Scaleform Corporation
- Company type: Subsidiary of Autodesk
- Industry: Video games
- Founded: Laurel, Maryland, U.S. (2004)
- Founder: Brendan Iribe, Michael Antonov
- Headquarters: Greenbelt, Maryland, U.S.
- Owner: Autodesk
- Number of employees: 30
- Website: Scaleform at Autodesk.com

= Scaleform Corporation =

Middleware provider in the video game industry

Scaleform Corporation was a developer providing middleware for use in the video game industry. As a result of Autodesk's acquisition of the company in March 2011, Scaleform has become part of the Autodesk Gameware line of middleware. As of July 2017, Autodesk no longer makes Scaleform available for purchase.

==Products==
- Scaleform GFx allowed licensees to create user interfaces using Adobe Flash authoring tools, such as Adobe Flash Professional; the resulting SWF files can be used directly by the GFx libraries, providing similar functionality to the Adobe Flash Player but optimized for use within game engines.
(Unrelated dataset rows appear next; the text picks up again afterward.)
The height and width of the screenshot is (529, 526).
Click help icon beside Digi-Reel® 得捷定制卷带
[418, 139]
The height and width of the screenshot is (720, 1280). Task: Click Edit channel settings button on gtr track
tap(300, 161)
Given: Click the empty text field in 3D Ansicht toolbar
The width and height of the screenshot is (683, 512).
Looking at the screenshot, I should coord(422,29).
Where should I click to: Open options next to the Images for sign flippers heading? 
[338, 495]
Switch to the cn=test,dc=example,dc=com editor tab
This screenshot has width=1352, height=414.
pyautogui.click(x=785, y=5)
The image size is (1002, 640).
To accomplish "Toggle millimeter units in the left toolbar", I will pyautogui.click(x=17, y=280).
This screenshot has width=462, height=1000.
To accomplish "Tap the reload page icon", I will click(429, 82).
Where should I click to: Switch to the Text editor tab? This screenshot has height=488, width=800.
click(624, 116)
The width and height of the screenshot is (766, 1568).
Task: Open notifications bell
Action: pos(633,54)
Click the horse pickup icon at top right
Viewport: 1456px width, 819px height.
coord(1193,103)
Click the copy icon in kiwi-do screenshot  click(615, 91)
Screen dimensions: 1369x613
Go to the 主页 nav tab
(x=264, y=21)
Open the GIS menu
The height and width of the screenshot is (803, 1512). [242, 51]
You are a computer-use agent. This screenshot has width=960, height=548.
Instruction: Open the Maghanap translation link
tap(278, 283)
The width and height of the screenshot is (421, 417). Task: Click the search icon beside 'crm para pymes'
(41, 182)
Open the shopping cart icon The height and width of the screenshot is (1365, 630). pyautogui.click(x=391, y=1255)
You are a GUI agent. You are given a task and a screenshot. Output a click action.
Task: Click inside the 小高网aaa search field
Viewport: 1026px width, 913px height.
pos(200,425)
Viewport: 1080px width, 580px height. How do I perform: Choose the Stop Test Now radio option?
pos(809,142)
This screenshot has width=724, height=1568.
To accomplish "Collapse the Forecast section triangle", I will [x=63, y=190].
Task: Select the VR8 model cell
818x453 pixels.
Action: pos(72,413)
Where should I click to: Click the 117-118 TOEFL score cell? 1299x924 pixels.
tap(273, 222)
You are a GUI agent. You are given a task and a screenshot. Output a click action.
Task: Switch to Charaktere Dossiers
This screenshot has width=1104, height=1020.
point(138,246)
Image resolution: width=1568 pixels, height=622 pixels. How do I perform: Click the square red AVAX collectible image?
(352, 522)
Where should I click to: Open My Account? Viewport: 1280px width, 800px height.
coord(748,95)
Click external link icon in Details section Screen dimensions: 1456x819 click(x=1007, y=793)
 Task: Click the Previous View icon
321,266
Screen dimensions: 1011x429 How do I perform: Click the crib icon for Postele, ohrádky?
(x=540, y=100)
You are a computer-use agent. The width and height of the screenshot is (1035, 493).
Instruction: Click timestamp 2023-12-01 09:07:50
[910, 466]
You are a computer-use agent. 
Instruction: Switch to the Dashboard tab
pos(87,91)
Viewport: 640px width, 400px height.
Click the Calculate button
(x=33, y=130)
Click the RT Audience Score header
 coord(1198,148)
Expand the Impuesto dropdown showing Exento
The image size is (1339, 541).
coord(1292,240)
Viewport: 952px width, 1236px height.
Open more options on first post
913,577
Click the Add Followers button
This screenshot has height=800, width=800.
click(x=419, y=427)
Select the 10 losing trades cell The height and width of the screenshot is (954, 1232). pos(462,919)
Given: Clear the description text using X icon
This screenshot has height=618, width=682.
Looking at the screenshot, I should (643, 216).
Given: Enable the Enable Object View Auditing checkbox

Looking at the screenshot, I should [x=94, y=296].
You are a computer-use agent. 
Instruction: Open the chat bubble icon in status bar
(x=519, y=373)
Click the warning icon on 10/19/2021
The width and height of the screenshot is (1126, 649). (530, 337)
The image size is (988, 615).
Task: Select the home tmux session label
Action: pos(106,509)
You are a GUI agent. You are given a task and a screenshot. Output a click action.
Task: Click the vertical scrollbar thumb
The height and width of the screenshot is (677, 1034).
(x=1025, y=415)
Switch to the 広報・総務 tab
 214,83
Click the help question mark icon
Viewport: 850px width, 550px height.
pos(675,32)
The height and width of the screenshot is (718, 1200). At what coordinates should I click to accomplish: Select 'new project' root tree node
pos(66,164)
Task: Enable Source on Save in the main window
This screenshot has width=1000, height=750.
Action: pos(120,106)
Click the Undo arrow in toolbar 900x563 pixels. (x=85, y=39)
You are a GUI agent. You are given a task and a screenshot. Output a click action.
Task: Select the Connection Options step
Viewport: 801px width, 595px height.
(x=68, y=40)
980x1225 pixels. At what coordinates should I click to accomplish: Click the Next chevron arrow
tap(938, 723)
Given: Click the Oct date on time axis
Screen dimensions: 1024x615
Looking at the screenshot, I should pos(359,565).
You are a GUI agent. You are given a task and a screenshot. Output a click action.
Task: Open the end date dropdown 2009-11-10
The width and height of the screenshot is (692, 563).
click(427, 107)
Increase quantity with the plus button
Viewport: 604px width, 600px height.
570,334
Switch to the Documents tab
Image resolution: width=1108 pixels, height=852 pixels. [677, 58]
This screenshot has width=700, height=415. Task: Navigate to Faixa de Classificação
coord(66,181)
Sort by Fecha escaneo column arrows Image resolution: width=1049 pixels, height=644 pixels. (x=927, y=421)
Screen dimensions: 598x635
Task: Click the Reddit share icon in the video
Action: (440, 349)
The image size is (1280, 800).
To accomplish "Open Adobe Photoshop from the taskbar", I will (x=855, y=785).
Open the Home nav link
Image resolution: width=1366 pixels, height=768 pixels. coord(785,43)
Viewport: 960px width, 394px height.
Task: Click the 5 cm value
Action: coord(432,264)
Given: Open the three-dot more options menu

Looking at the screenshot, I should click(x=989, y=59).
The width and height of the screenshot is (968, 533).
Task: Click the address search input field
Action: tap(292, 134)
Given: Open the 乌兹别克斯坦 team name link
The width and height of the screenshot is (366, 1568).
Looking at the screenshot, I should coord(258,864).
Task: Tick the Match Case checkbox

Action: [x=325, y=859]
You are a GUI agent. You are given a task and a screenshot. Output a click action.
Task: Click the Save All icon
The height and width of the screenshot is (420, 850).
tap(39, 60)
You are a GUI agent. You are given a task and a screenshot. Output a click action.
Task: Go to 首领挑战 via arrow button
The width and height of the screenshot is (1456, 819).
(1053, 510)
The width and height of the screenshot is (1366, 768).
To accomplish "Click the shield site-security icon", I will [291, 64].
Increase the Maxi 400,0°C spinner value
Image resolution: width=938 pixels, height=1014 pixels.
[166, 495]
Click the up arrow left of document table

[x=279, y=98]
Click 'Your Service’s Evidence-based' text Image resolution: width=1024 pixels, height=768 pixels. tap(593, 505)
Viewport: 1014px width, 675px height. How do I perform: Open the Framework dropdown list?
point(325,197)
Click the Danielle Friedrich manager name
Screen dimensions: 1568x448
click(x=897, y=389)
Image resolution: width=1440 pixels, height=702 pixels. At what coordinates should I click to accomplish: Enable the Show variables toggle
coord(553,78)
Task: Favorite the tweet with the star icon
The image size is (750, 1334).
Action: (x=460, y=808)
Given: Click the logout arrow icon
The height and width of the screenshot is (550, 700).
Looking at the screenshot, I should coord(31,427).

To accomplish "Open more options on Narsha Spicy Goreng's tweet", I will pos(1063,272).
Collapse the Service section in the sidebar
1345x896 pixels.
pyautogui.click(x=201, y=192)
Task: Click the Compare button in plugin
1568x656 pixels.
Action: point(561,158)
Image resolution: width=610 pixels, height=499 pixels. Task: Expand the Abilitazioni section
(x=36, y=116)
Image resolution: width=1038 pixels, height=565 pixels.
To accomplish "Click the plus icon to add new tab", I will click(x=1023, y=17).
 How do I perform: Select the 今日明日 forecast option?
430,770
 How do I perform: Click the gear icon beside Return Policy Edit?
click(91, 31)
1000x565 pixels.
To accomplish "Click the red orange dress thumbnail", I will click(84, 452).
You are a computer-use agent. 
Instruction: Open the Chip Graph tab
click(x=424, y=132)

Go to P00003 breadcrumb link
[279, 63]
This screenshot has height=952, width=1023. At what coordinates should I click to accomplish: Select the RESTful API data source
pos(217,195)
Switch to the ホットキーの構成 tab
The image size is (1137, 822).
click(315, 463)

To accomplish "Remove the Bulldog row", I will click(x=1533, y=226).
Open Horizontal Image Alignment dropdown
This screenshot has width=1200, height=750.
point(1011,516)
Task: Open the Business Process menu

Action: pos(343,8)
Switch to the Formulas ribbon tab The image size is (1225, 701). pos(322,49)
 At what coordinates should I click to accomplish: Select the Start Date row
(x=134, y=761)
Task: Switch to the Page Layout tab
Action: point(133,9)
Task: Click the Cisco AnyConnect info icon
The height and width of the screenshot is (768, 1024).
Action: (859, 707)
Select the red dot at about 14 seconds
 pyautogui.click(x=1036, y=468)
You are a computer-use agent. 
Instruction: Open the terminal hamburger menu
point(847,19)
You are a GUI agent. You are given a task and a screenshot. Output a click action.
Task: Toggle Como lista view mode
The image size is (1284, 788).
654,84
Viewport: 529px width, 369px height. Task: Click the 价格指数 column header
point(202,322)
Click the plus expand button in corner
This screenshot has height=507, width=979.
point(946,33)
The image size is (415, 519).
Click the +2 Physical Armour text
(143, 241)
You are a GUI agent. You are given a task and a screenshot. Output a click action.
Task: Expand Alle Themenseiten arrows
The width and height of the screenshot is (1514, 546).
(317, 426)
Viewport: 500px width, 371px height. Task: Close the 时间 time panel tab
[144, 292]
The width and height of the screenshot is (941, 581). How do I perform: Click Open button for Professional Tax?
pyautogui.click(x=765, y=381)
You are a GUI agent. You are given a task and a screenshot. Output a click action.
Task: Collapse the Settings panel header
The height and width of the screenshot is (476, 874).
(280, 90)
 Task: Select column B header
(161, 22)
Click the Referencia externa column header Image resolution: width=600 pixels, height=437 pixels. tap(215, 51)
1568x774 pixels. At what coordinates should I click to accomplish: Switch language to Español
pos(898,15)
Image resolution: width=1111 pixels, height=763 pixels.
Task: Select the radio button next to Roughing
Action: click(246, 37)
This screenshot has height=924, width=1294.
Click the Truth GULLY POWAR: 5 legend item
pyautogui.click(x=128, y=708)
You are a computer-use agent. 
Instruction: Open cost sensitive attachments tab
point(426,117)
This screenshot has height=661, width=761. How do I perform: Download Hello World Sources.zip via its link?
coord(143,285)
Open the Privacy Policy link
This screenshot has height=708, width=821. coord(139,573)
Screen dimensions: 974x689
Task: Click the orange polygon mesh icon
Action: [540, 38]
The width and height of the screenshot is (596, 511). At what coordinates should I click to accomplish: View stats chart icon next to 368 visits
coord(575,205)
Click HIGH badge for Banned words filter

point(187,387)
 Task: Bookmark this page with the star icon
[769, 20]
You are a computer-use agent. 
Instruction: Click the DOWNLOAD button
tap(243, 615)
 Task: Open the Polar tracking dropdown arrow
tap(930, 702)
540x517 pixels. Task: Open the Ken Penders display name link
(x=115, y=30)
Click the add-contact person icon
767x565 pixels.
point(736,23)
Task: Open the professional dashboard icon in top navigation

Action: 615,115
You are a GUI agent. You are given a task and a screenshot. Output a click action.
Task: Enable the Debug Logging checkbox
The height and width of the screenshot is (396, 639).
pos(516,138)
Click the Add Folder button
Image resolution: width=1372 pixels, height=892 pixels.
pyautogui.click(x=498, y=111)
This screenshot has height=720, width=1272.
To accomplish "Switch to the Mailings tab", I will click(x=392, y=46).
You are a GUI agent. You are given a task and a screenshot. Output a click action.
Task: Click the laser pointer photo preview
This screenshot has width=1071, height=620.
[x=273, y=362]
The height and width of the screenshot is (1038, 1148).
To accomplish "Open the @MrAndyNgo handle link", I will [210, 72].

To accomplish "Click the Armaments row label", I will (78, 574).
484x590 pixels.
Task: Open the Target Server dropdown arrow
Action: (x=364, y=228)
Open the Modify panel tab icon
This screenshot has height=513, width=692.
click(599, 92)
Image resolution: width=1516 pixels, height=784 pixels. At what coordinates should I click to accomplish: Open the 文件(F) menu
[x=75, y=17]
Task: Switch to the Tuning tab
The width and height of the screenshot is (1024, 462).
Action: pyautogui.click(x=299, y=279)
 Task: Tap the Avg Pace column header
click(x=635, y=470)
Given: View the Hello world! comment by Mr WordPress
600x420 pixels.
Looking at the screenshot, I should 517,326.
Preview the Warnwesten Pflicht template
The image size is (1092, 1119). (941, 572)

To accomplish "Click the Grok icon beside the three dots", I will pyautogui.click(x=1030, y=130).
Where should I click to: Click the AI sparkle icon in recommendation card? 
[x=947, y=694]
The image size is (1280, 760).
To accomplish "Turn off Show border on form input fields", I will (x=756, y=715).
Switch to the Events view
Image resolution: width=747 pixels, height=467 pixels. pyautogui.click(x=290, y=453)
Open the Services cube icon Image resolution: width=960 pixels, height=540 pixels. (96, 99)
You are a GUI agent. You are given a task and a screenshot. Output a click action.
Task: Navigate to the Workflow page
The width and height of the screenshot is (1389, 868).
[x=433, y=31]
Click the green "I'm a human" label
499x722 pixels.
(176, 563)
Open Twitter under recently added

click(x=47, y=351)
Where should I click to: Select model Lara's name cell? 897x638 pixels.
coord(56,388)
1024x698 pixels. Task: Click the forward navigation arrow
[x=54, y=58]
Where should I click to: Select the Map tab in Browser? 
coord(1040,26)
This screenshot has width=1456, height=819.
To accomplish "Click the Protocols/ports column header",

Scaleform provides APIs for direct communication between Flash content and the game engine, and pre-built integrations for popular engines such as Unity and Unreal Engine. Scaleform GFx can also be licensed for use as a standalone Flash runtime system on mobile platforms, competing with Adobe AIR. The product was discontinued in 2018.
- Scaleform Video, a fully integrated video codec for Flash Video workflow support (currently powered by CRI Movie).
- Scaleform IME, a fully integrated Input Method Editor (IME) for Asian chat support.